I noticed this while debugging a pod on 3.10. Using `oc rsh` I was tailing the output of a file and after almost exactly 2 minutes was disconnected. When I reconnected my other sh was still running so this looked like Docker still thought the exec session was running (which itself is a problem, because a dead stream should result in the session getting terminated and cleaned up on the node).
1. From your laptop, run `time oc rsh RUNNING_POD`
2. Run `top` (means client is receiving continuous writes from server)
After 2 minutes the session is disconnected, even though top is sending continuous traffic.
This was on GCP 3.10 from a recent master post-rebase. GCP master load balancer has a 2 minute timeout but it is timeout to a backend for a request, not for a one way connection idle (and watches aren't being detached after 2m either).
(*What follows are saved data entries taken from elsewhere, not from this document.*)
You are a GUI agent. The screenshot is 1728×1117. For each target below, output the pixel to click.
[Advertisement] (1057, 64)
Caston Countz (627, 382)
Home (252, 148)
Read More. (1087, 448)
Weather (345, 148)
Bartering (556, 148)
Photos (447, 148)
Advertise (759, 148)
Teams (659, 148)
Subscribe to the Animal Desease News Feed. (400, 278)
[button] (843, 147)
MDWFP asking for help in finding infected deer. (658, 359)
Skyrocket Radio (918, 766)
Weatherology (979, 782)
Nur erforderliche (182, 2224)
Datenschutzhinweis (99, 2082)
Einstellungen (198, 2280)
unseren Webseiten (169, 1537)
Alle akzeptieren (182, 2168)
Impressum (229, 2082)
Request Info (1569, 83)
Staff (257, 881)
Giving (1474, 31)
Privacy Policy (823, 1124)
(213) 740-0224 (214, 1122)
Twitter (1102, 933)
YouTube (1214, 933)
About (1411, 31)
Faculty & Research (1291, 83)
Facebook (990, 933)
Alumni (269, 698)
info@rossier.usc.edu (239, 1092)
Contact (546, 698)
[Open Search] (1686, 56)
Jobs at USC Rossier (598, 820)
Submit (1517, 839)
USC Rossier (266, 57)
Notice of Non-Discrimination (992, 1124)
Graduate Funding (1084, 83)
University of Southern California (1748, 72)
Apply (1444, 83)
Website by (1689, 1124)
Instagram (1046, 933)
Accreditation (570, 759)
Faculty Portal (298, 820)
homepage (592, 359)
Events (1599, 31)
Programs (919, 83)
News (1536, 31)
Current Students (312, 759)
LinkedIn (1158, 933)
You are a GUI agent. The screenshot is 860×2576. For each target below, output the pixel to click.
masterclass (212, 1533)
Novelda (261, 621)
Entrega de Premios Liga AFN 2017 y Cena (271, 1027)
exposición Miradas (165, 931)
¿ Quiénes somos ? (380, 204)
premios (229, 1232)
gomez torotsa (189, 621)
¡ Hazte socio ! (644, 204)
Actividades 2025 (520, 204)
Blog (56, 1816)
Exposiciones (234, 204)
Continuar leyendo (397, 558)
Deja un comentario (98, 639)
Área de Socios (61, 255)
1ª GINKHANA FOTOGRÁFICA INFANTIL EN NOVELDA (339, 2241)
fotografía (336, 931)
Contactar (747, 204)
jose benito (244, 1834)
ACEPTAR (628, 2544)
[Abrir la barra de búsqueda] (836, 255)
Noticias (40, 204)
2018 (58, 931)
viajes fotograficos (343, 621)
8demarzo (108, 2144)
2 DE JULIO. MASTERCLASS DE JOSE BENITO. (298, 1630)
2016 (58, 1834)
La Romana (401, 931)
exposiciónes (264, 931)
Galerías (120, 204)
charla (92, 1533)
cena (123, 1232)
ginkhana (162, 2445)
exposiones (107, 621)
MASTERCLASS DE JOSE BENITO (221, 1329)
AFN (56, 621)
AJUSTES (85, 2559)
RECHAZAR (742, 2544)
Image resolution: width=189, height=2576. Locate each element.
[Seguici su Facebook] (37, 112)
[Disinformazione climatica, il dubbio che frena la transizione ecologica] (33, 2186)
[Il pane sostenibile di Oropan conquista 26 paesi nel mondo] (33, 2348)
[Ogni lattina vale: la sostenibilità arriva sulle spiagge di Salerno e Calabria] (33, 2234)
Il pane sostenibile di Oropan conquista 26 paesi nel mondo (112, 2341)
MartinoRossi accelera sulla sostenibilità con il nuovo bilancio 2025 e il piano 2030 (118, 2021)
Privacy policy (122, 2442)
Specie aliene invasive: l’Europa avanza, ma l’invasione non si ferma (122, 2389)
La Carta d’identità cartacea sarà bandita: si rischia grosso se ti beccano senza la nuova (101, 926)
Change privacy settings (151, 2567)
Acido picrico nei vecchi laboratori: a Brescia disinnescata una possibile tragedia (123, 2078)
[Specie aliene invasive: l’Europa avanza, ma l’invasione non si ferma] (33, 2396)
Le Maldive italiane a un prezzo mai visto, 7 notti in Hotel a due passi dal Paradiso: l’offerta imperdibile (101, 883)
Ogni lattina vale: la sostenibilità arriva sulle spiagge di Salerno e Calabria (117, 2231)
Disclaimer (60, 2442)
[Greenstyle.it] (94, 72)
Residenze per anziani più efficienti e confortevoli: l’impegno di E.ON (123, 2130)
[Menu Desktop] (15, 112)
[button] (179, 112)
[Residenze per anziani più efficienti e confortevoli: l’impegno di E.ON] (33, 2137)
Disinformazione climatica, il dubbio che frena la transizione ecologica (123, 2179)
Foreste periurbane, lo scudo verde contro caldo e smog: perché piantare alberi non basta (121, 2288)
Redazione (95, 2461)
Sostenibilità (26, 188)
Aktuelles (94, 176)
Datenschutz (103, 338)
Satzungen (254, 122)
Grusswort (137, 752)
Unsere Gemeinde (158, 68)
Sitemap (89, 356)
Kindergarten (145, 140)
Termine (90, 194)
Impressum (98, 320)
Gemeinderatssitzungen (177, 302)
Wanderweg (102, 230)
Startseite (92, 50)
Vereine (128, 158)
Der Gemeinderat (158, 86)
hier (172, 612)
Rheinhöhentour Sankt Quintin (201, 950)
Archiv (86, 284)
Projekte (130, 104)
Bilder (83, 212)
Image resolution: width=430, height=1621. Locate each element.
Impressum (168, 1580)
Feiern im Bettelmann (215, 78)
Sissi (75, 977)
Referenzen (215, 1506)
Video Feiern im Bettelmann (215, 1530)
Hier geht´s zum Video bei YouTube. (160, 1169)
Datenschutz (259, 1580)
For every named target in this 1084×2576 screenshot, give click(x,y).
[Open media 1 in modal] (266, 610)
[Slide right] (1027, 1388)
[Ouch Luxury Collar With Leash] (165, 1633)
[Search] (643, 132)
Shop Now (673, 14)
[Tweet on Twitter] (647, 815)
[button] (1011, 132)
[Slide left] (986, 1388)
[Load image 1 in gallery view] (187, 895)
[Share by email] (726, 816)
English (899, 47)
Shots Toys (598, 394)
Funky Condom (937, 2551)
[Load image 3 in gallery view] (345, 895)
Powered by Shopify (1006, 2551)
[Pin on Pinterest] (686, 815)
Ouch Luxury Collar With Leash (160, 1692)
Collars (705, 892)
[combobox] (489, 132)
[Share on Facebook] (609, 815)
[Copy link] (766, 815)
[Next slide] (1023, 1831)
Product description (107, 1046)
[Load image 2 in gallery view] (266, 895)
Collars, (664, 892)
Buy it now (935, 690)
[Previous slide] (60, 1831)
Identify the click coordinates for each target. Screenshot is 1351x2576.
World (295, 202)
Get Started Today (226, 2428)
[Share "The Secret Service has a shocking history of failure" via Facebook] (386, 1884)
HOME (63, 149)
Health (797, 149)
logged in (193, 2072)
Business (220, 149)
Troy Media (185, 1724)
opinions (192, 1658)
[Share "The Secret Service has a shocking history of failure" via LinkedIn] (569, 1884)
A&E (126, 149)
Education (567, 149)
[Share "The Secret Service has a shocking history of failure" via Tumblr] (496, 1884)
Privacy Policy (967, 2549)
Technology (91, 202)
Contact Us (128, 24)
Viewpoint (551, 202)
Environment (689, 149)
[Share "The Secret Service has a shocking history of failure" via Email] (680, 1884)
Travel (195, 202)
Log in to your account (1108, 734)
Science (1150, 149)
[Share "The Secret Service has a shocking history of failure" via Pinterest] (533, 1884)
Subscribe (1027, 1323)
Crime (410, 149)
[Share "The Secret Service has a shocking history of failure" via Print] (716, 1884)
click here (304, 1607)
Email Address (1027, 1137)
Does not occur against 3.9 AWS clusters like us-east-1 - stayed open forever.
docker client didn't change in the rebase. I don't recall apiserver or kubelet handling of exec changing upstream either, but can check
I see logs failing still on the one cluster. Can you verify logs behaves the same way.
Were you accessing from within the instance or outside? When you were outside, what network were you on?
I can't reproduce this locally via cluster up, so I assume this have to be provider specific problem where the GCP loadbalancer must somehow break the connection after 2 minutes.
Moving to the networking team for future investigation. I don't think this is a 3.10 blocker.
Closing unless somebody can provide a reproducer. No issues with the `top` scenario in a 3.10 GCP cluster running for 100 minutes, nor with an `oc logs` tail for 30 minutes in the same cluster (accessed from the public internet).